Stop using artificial AI as a search engine
How many presidents have pardoned their relatives? It turns out that this is a difficult question to answer.
After the pardon of Hunter Biden by his father, several analysts looked to the antecedents – another pardon of relatives. Example: Ana Navarro-Cardenas, analyst from Watching and CNN. In X, Navarro-Cardenas cited the pardon granted by President Woodrow Wilson for his brother-in-law Hunter deButts. That was news to me.
“Take it with Chat GPT.”
The official clemency records search only applies to people who have applied since 1989, and the presidential clemency recipients page goes back to Richard Nixon. Such a pardon would have been controversial, yet it was not mentioned on the bio page in Wilson’s presidential library. Find a Grave suggests that Wilson didn’t even have a brother-in-law by that name – it shows nine brothers-in-law, but not our man Hunter deButts. I can’t prove Wilson he didn’t pardon Hunter deButts; I can only tell you that if he did that, that person was not his brother-in-law.

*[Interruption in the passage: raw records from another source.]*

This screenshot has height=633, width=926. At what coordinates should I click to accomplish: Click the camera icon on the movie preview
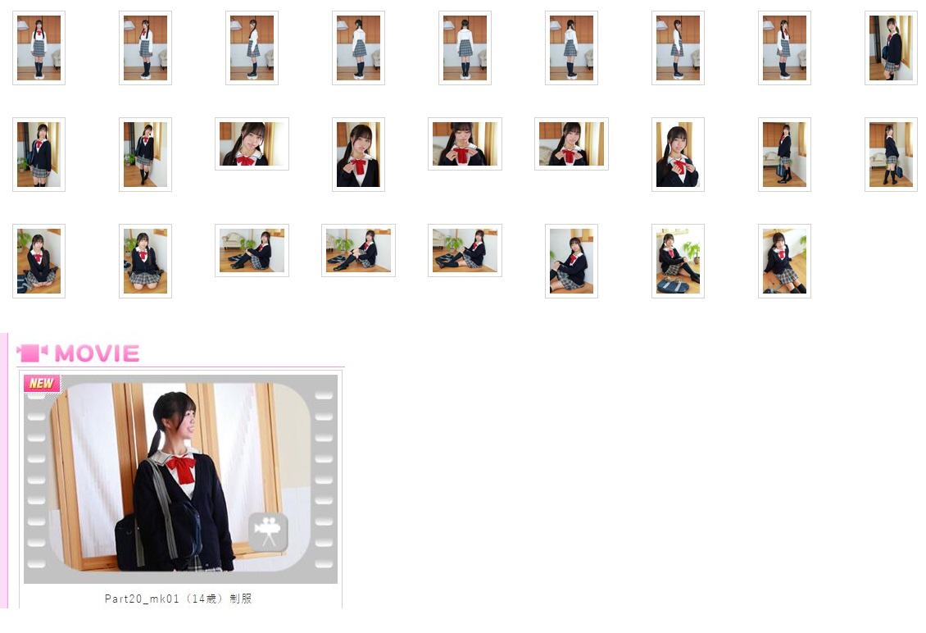(268, 531)
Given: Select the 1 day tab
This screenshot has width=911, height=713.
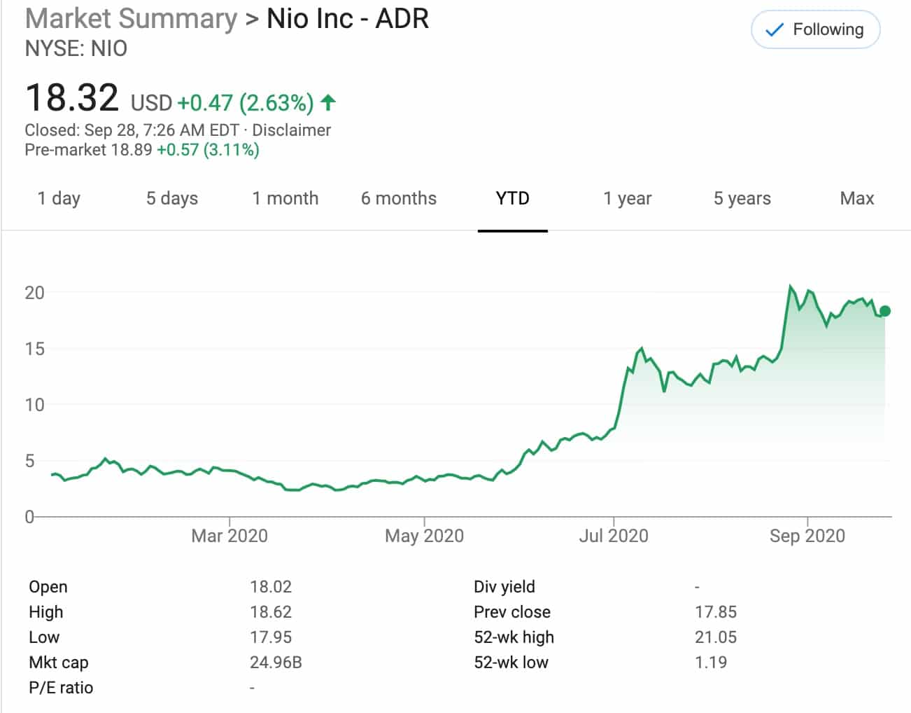Looking at the screenshot, I should 59,199.
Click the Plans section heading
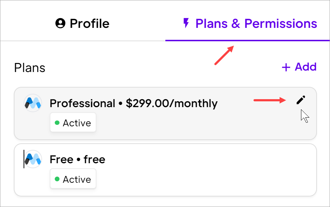This screenshot has height=207, width=330. tap(30, 68)
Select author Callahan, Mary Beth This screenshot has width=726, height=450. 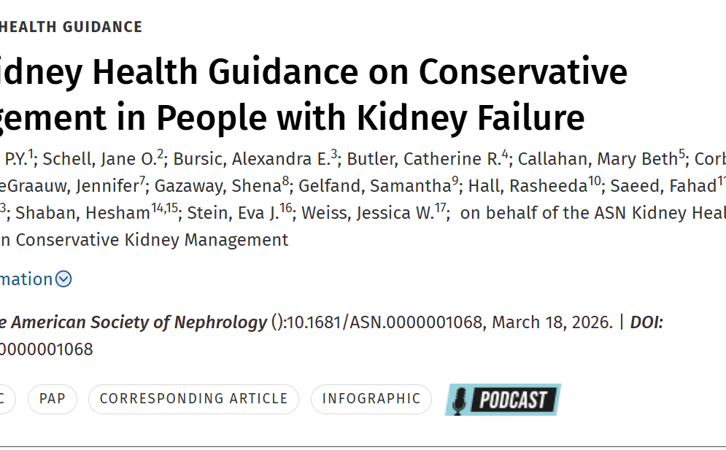[598, 158]
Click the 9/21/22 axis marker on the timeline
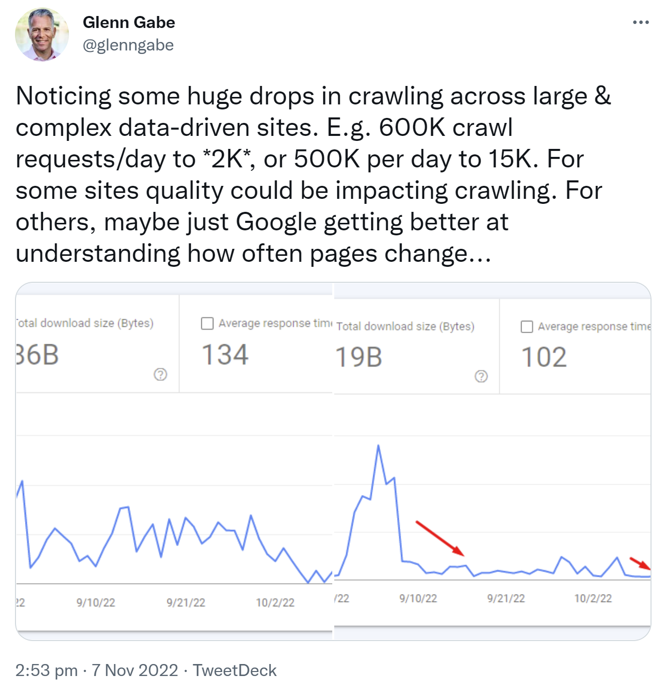This screenshot has height=696, width=663. pyautogui.click(x=185, y=602)
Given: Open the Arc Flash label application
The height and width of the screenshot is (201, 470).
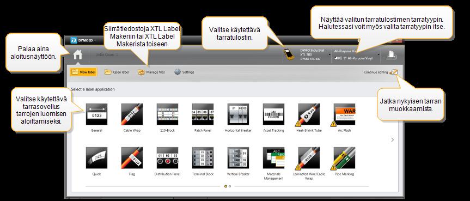Looking at the screenshot, I should click(x=344, y=114).
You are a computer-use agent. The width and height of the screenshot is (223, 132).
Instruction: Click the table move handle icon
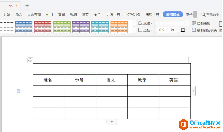pos(30,60)
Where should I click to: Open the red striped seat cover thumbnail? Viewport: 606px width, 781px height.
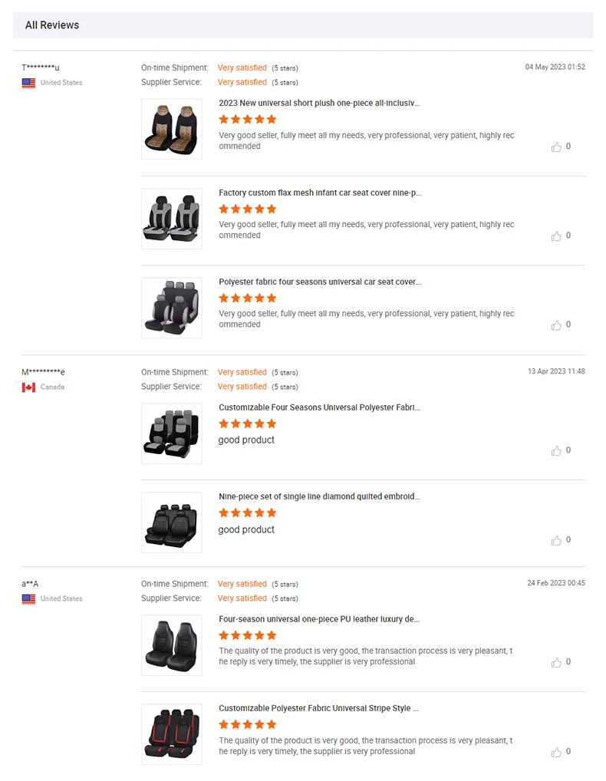171,734
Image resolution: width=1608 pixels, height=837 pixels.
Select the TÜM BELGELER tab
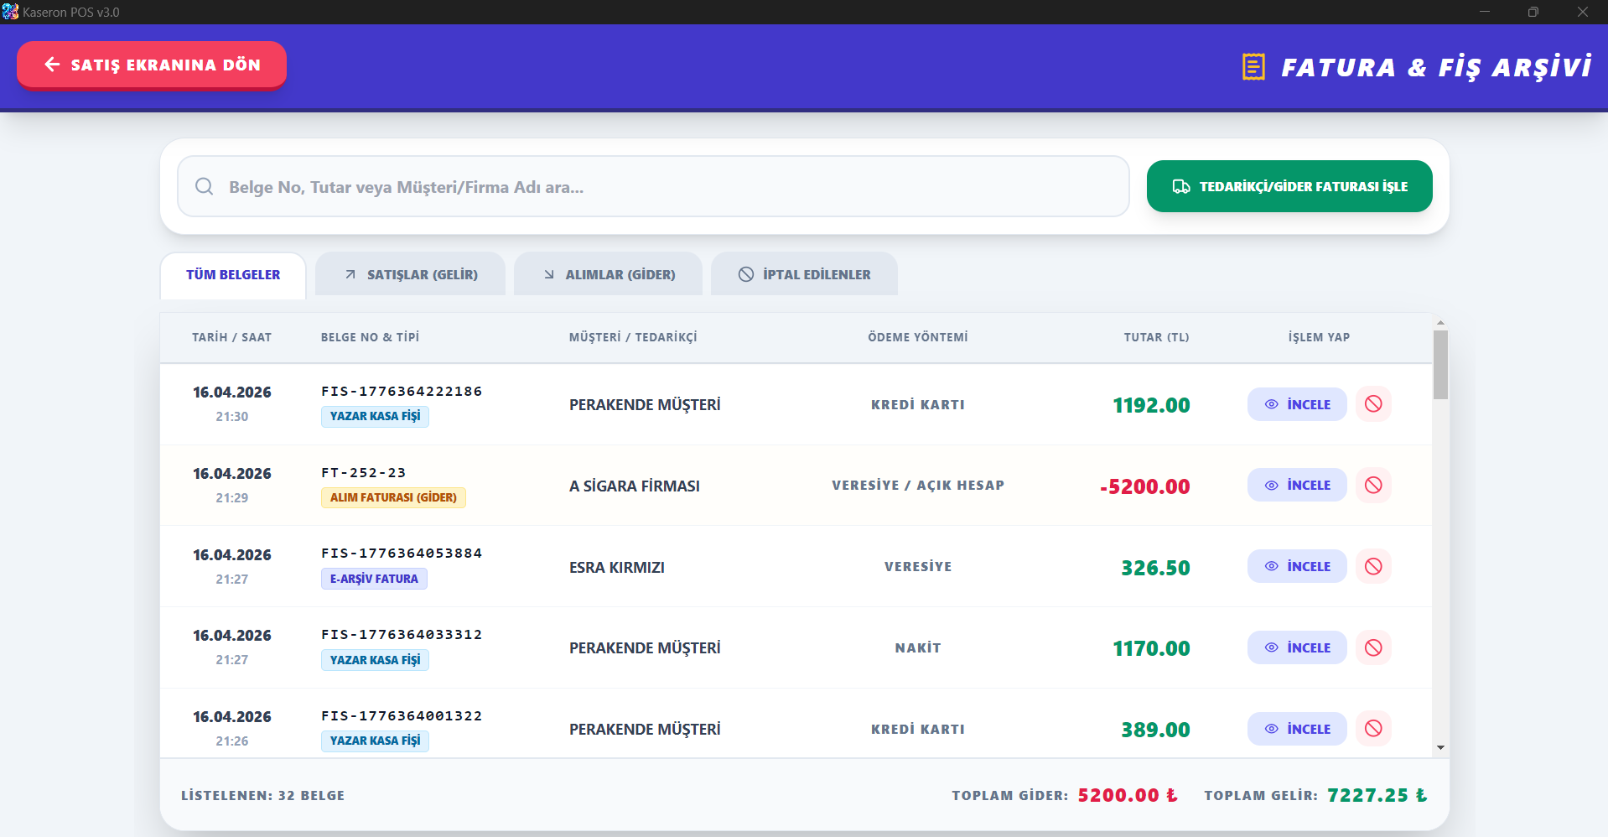click(x=233, y=275)
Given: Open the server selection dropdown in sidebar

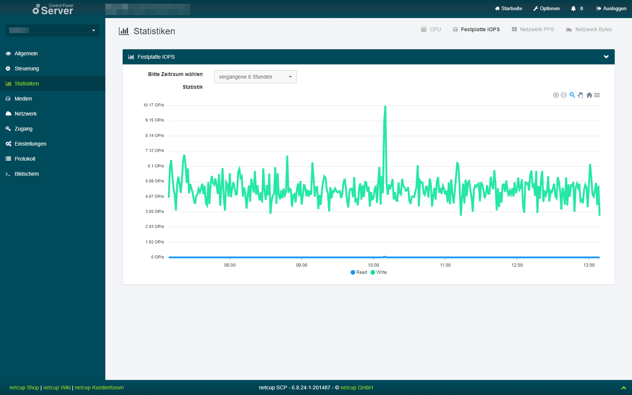Looking at the screenshot, I should click(53, 30).
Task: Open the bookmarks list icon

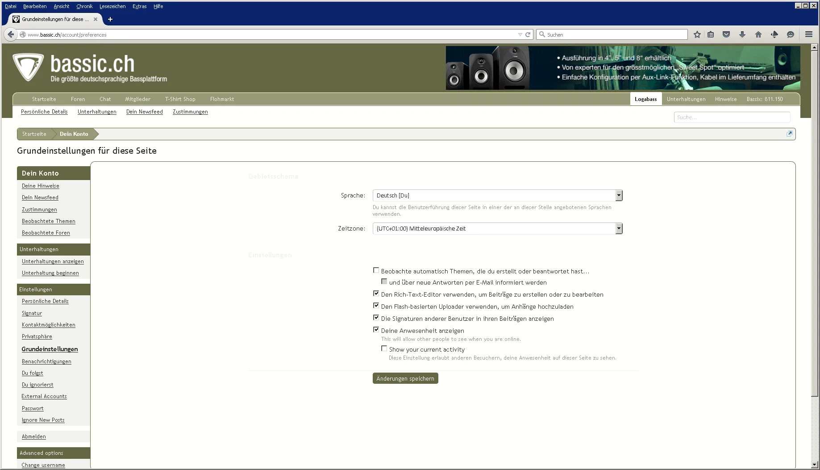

Navarro-Cardenas isn’t the only person to post a strange pardon. An Esquire the title “A President Should not Pardon His Son? Hello, Anyone Remember Neil Bush?” was based on the premise that George HW Bush pardoned his son Neil; it has since been retracted “due to a mistake.” The day before it was published, Occupy Democrats editor-in-chief Grant Stern tweeted the same claim that Jimmy Carter pardoned his brother Billy and George HW Bush pardoned Neil. As far as I know, no pardon has happened.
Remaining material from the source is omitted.